Content starts

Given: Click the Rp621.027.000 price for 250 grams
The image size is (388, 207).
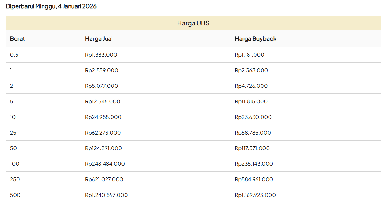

Content ends
Content starts

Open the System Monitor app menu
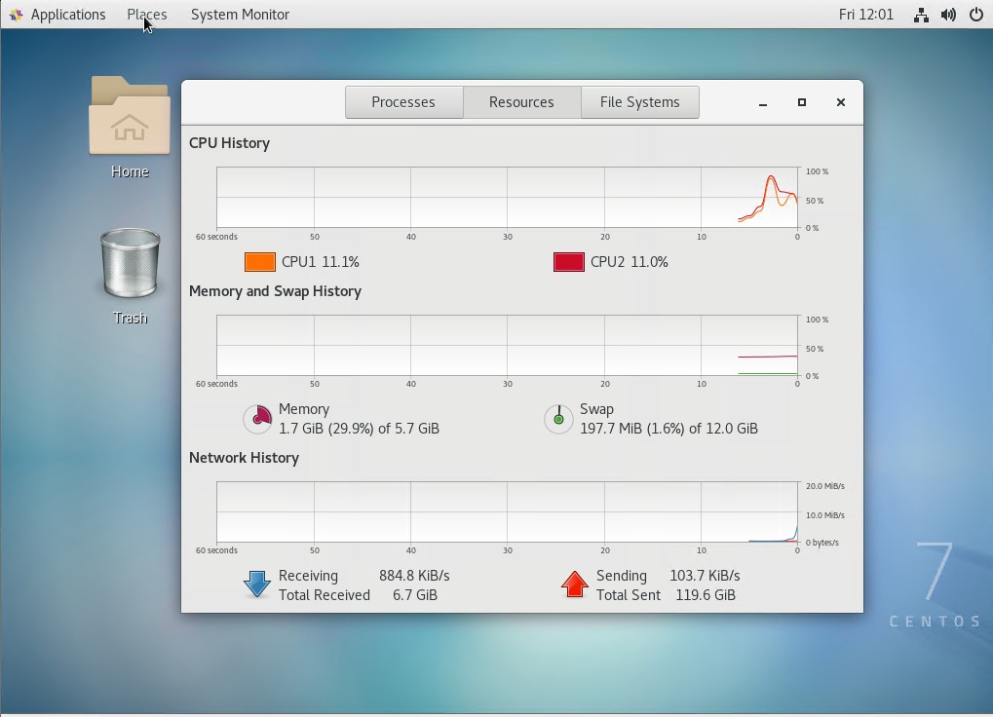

Content ends
Content starts

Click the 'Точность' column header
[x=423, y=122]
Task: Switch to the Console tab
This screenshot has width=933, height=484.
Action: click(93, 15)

Content ends

■ **What you are asked to do**: Using the entries above, output exactly the lines between the line holding "Given: Click the" and the line holding "The image size is (388, 207).", end lines included, and nothing more.

■ **Result of the exercise**:
Given: Click the Rp621.027.000 price for 250 grams
The image size is (388, 207).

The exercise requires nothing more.